▸ **Task goal**: Copy the listing below word for word, from its first line to its last, leaving out the pictures.

▸ **Provided records**:
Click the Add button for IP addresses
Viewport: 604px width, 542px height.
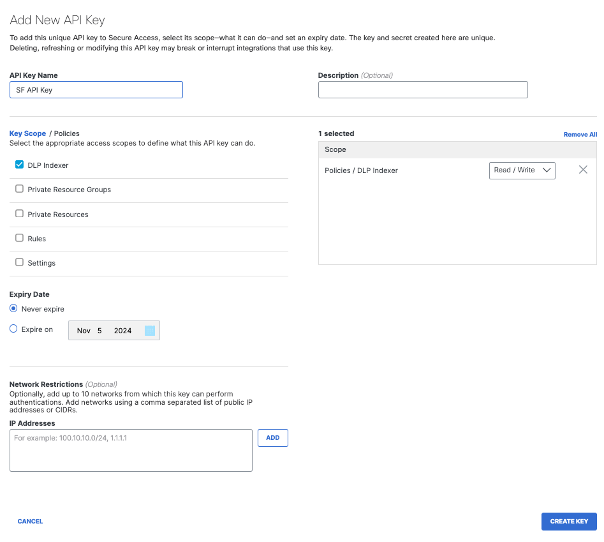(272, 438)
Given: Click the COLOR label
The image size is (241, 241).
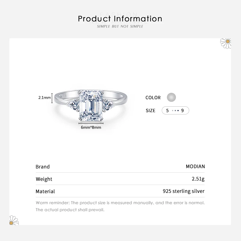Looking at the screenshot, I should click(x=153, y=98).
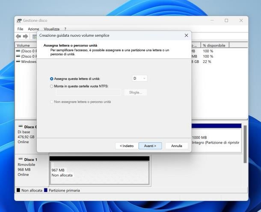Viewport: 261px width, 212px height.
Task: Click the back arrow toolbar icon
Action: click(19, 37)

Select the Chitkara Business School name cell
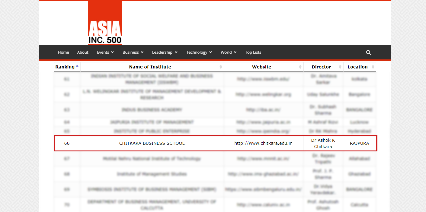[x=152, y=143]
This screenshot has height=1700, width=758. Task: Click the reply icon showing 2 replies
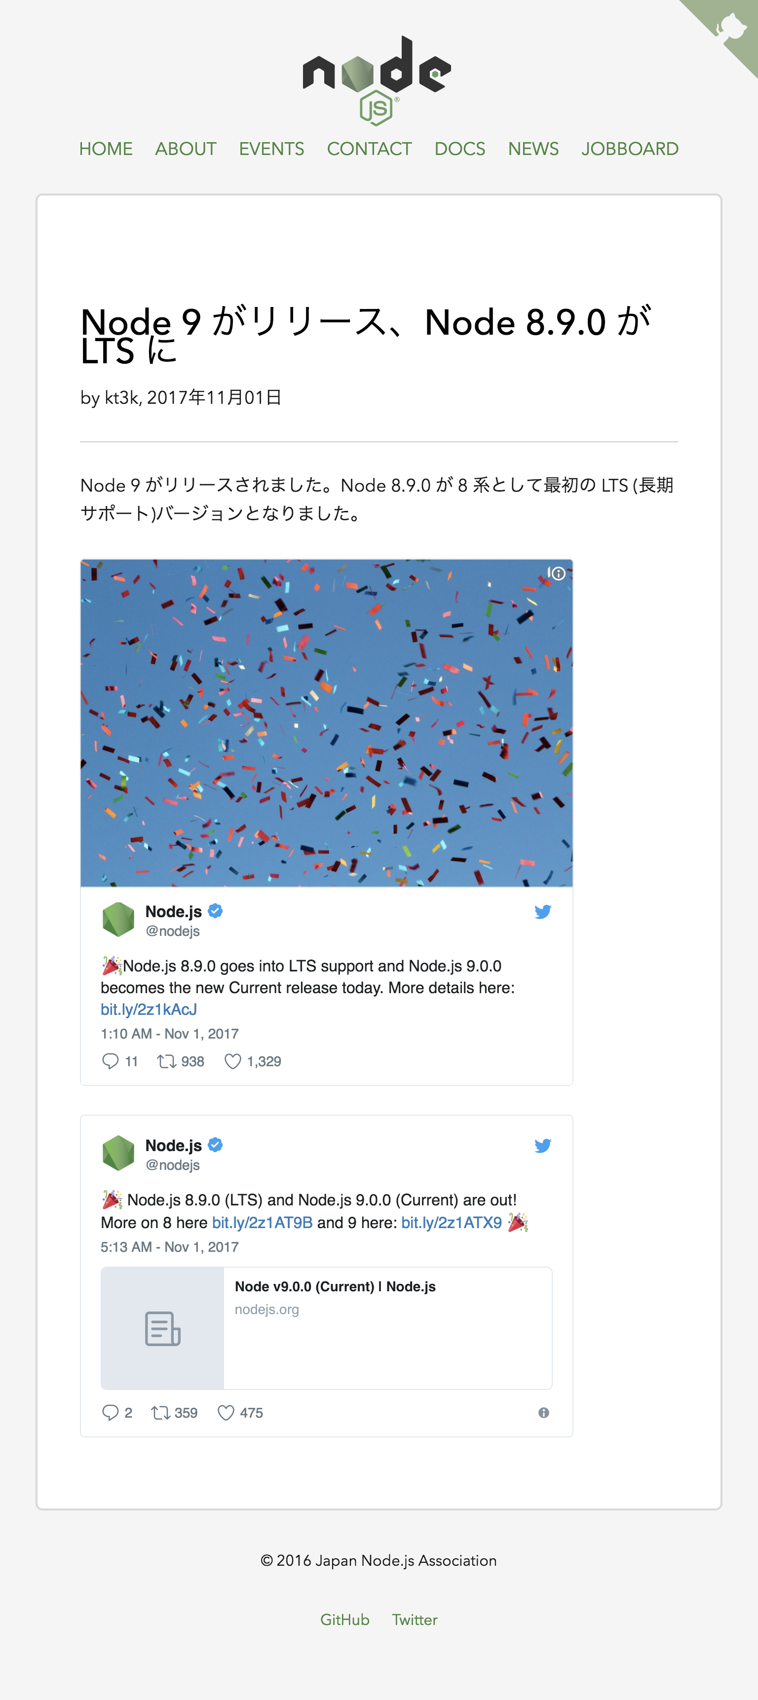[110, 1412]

▸ **Solved exercise**:
Click the Add button for IP addresses
Viewport: 604px width, 542px height.
(272, 438)
Given: Click the COLOR label
The image size is (241, 241).
Looking at the screenshot, I should click(x=153, y=98).
Viewport: 261px width, 212px height.
Task: Click the back arrow toolbar icon
Action: click(19, 37)

Select the Chitkara Business School name cell
[x=152, y=143]
This screenshot has height=1700, width=758. Task: Click the reply icon showing 2 replies
[110, 1412]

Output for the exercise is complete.